If you show me a job, I’ll show you a human want that that job satisfies. The very existence of jobs implies the existence of human wants – human wants that are met by whatever goods and services workers produce for those people who hire them. So if we ever do achieve a condition under which technology eliminates all need for us to work, we’ll have achieved a condition under which the satisfaction of our wants is so complete that none of us will have any need for the help of others.

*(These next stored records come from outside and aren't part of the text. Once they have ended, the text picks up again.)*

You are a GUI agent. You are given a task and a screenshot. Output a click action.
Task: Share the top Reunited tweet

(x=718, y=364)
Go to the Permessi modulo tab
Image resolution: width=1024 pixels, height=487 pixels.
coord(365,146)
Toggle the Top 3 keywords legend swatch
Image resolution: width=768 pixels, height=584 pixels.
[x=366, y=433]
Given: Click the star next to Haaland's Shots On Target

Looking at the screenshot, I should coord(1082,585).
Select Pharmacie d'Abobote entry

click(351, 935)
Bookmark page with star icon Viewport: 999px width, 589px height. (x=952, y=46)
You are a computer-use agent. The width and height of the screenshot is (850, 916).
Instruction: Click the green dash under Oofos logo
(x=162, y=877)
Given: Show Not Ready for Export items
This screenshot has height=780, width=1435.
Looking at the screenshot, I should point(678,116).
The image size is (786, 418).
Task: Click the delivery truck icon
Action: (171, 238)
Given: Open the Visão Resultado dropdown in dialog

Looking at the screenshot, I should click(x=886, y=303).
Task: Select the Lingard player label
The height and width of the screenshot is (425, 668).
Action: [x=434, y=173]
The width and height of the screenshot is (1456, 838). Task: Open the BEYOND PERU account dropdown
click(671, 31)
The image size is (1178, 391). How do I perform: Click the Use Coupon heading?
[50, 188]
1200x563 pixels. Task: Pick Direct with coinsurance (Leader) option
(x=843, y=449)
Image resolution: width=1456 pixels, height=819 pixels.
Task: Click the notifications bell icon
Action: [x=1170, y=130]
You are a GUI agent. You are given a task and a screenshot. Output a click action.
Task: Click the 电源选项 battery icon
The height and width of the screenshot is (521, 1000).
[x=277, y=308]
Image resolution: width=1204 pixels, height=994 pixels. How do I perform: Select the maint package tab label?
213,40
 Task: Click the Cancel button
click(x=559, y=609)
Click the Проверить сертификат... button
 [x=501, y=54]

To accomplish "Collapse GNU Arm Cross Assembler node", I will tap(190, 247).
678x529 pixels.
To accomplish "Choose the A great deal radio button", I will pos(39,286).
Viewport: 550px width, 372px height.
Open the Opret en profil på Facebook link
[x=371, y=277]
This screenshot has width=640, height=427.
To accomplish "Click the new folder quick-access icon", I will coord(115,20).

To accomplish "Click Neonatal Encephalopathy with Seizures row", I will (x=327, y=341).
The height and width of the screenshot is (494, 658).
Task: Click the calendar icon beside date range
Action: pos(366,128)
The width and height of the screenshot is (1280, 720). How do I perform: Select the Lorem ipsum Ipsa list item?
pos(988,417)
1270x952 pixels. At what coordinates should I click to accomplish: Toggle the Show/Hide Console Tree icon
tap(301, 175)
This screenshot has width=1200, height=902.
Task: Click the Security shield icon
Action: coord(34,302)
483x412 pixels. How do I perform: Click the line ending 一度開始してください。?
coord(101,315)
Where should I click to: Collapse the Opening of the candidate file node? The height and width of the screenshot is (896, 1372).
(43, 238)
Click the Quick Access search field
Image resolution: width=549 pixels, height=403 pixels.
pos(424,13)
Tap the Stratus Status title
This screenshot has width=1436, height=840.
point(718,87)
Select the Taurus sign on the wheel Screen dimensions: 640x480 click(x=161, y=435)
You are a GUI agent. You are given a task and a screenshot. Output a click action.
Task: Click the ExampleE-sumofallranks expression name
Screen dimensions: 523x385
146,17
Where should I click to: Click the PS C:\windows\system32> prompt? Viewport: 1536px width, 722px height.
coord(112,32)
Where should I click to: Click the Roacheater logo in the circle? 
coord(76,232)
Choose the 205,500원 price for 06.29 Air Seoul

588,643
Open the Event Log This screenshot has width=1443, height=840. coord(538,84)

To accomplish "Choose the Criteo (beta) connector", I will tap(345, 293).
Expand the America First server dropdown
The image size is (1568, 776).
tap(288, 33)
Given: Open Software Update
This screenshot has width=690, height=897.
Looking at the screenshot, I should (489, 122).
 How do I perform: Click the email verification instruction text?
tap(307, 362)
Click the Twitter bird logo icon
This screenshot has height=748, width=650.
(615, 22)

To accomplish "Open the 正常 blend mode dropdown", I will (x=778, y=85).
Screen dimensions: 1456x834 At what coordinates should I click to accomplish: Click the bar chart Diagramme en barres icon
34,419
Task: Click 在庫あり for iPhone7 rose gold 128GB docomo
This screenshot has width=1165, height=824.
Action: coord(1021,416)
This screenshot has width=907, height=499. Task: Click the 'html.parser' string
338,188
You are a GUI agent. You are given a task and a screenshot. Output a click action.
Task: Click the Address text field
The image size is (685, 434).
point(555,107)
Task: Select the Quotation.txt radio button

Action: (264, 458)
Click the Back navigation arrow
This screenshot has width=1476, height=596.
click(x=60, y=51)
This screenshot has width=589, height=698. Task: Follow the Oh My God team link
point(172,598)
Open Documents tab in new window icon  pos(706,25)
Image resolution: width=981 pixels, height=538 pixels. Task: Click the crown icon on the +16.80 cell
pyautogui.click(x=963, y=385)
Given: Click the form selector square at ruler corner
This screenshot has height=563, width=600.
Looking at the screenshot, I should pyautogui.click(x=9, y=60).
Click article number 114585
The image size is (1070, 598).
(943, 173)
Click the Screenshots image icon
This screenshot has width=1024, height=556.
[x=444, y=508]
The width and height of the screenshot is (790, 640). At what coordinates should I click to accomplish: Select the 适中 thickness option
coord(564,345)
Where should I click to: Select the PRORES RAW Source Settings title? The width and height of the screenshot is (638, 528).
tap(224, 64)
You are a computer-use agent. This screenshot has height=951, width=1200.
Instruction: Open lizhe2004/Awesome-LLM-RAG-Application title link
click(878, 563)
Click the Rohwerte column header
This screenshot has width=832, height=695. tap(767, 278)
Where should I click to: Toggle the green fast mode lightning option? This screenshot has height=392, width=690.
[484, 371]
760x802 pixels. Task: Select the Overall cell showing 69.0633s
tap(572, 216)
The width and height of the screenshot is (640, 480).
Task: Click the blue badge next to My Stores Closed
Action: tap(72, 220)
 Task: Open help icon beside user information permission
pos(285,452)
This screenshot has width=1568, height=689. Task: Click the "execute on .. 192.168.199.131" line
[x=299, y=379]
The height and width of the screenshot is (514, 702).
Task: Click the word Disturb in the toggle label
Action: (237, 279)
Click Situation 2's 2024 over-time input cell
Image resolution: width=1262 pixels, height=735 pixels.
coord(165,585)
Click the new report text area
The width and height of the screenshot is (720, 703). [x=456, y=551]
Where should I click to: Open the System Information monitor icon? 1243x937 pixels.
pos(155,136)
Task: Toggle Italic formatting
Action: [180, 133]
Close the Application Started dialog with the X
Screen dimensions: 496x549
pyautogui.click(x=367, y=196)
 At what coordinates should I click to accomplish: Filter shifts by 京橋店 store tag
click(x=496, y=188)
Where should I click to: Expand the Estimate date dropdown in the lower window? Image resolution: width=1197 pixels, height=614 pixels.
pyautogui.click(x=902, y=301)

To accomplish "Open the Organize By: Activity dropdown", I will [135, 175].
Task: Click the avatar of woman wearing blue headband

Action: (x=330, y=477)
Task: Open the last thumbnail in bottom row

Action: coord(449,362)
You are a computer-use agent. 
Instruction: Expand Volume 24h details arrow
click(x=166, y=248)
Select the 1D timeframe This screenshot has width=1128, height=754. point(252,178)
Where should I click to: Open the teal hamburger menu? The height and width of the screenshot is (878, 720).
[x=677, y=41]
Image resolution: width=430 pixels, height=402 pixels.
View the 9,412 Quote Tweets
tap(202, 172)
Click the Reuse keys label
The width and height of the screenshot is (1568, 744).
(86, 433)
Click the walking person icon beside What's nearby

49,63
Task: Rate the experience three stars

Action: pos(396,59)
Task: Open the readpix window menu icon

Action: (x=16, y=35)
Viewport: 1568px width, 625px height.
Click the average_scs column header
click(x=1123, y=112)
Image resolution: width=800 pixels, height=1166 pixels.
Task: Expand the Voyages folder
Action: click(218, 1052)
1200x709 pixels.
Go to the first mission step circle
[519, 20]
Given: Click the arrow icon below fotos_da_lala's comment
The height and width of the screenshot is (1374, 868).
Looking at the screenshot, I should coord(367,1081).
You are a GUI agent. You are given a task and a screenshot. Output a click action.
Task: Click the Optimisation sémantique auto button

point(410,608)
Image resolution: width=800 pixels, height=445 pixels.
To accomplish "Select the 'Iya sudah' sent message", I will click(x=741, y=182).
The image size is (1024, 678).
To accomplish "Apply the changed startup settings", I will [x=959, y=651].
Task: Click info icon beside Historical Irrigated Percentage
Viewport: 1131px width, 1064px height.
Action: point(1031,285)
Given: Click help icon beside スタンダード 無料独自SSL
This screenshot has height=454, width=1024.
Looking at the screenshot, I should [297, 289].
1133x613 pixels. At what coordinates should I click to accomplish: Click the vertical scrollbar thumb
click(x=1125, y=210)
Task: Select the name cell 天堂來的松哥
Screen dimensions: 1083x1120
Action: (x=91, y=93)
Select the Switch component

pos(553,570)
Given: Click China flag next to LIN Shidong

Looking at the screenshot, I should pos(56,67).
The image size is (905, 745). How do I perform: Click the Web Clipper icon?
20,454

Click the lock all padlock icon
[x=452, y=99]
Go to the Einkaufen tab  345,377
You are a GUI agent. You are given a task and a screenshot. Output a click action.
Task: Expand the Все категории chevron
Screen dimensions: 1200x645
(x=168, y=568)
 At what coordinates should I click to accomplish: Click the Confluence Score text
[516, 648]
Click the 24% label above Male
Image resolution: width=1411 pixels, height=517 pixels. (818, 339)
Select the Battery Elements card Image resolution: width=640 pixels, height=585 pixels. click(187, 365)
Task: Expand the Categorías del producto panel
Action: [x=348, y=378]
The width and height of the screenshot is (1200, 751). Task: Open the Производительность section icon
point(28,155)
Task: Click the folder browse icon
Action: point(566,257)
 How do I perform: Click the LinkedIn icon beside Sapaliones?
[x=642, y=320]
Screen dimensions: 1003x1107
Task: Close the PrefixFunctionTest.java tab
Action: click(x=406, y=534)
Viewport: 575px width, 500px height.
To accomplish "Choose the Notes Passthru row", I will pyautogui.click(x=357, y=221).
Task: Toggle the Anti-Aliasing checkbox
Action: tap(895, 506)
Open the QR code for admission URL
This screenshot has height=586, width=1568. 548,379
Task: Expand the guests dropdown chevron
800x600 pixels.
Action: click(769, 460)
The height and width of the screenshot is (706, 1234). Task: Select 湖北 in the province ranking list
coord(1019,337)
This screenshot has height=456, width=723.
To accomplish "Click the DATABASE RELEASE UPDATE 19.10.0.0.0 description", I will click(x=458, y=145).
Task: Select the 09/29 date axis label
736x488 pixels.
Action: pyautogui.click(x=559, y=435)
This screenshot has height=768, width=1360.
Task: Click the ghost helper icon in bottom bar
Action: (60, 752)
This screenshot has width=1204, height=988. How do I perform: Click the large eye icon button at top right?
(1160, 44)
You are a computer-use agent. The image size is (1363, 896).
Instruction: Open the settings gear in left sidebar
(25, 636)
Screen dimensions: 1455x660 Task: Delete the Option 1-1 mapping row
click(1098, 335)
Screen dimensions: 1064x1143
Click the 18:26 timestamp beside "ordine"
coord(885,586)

I’m confident that we humans will never achieve such a state of complete want-satisfaction – which means that I’m confident that we humans will always have as-yet-unsatisfied wants that can at least potentially be satisfied by employing other humans. But if I’m mistaken and such a state of complete want-satisfaction is in our future, then, yes, there will no longer be jobs for humans. But there will also be no unsatisfied human wants. We – all of us – will be in paradise.
Sincerely,
Donald J. Boudreaux
Professor of Economics
and
Martha and Nelson Getchell Chair for the Study of Free Market Capitalism at the Mercatus Center
George Mason University
Fairfax, VA 22030
To worry that technology eventually will destroy all human jobs is to worry that technology eventually will alone satisfy all human wants.